I've never really understood resolutions. I guess there's a part of me that hates setting myself up for failure. That being said, I'm not immune to the "what can I do better" pondering that comes with every new year's day. I usually spend the holidays ruminating about all the things I could (
and will) do better the next year... committing to exercise, scrapbooking once a week, reading the entire standard works, twice... Okay, maybe I set myself up for failure. But the more I think about it, this year I'm resolving to do something completely different. Something that has nothing to do with exercise, nada about scripture study, and nought to do with keeping my house clean. This year I resolve...
Several weeks ago I was doing what I do best, and interrupting one of my elementary special education classes. The students in that class are academically several grade levels behind their age level peers. They struggle to read, write, and do math. Several of them have several emotional issues that riddle their lives with anxiety and trauma at even the slightest mistake. But they are my favorite. They are eager to learn and to be friends. I'm not ashamed to boast that I am one of their favorite visitors to the classroom. On this specific occasion one of the students, Michelle, asked me to play concentration with her (with her favorite Dora cards). Soon another student, Jose, joined in. As we started to play the other students meandered over and asked to join in. Of course Michelle let them. I was a little worried though... Michelle loves to win and can (and will) get very upset when she doesn't get her way. She's adamant about rules as long as they are in her favor...but today she surprised me. In fact they all did.

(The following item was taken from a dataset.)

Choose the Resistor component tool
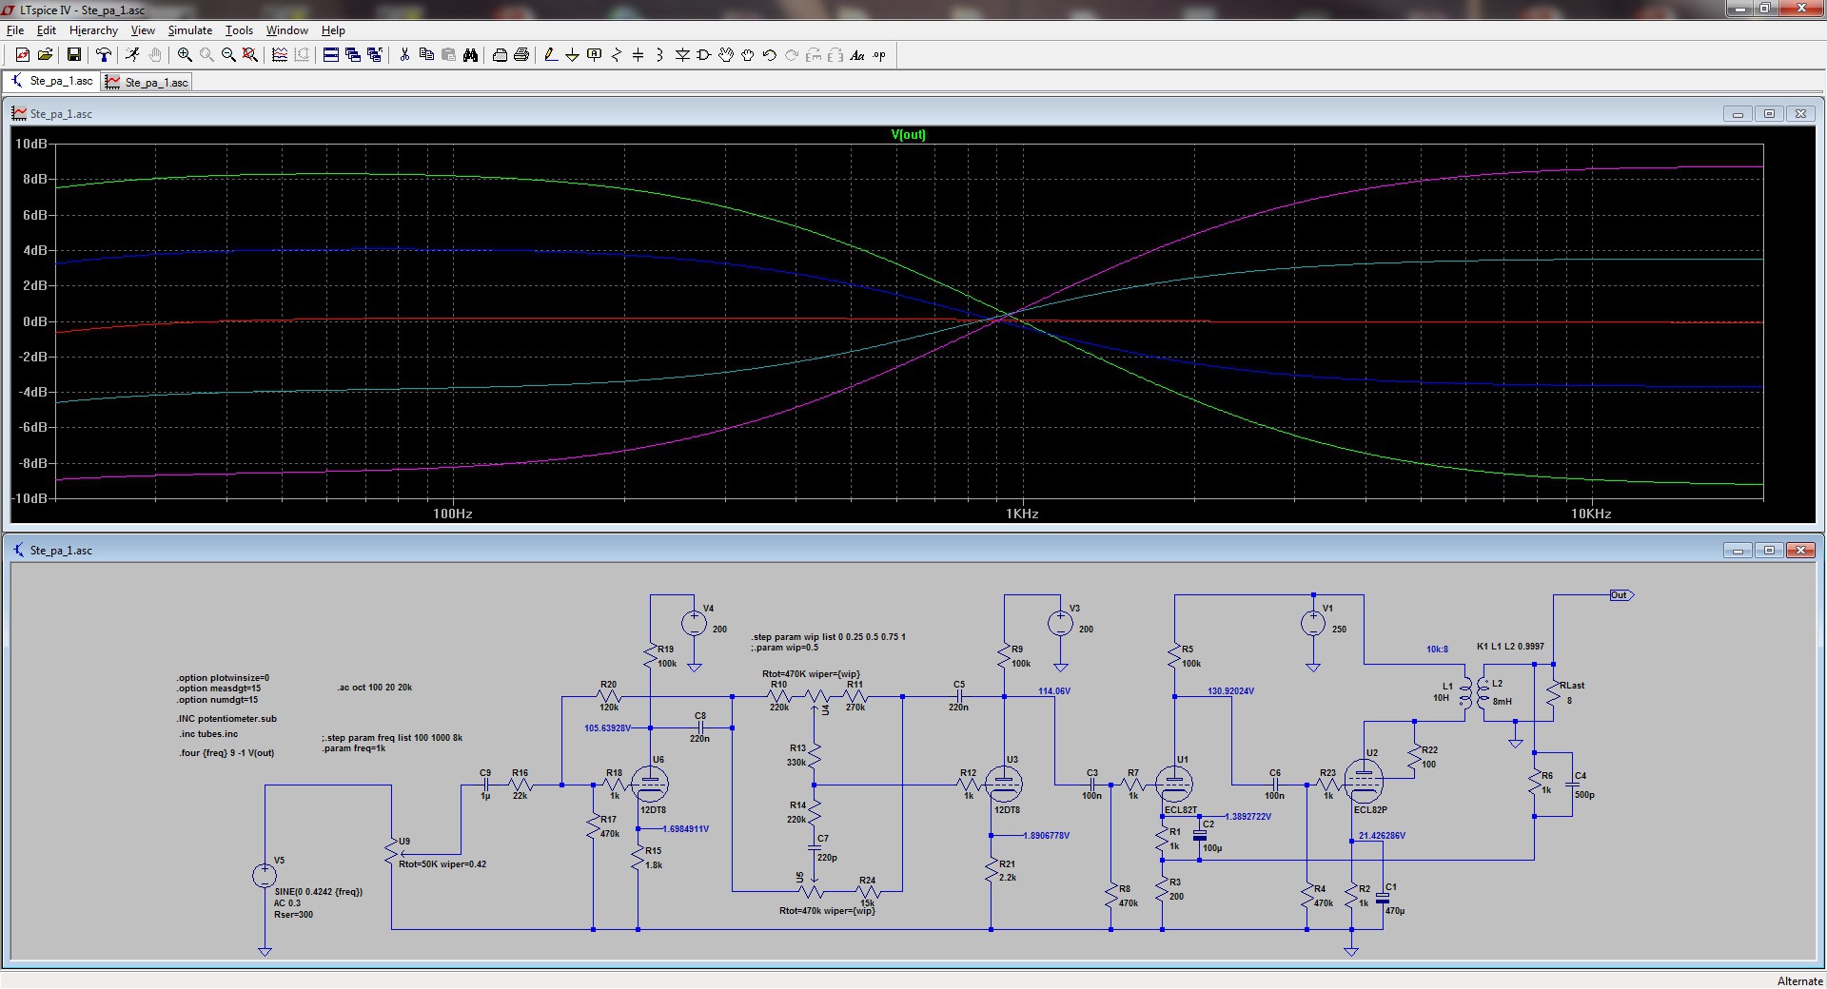The height and width of the screenshot is (989, 1827). click(616, 55)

The first card match went to Lamar. Michelle was a little bummed, sticking her bottom lip out, but then started clapping for Lamar. "Way to go," she said to him. The next match went to Jose when he matched two Dora's. "Dora's my favorite," Michelle said, "I'm glad you found Dora, Jose!" Samiyah was next to find a match; Lamar and Jose now joining in the jubilation at her success. With each match, the joy of success became louder as the "That was awesomes" and "Good jobs" came from each member of the game. Jose started giving out hints to where the hidden cards were...Michelle started jumping up and down anytime someone came close to picking up a known match...Lamar was clapping and whooping and hollering...The last match went to Michelle (her only match I might add) and high fives went around the circle.
As the game ended and the decibel level rose to one of a dull roar, I was quickly (and lovingly) told by their teacher that I was never allowed in the room for freetime again. But I think she saw it too; her class worked as a team in those few crazy minutes before lunch. They took turns and played by the rules. That in itself is not really that spectacular...most students have learned that by the time they're in school. But what I don't see in most classrooms is the spirit of team success. These few students were cheering on their classmates ruthlessly. When one got a match, it was as if they all had just turned over the winning card. When one chose the wrong one no harsh words were said. When the game was over there was no winner because they all had won.
So back to resolutions, commitments, goals... This year, I resolve to win. And I don't mean having the most matches, the most money, or the most dates. I resolve to win with the people I love, the students I work with, and the work I do. In essence, if it's good for the team, I resolve to do it. Happy New Year!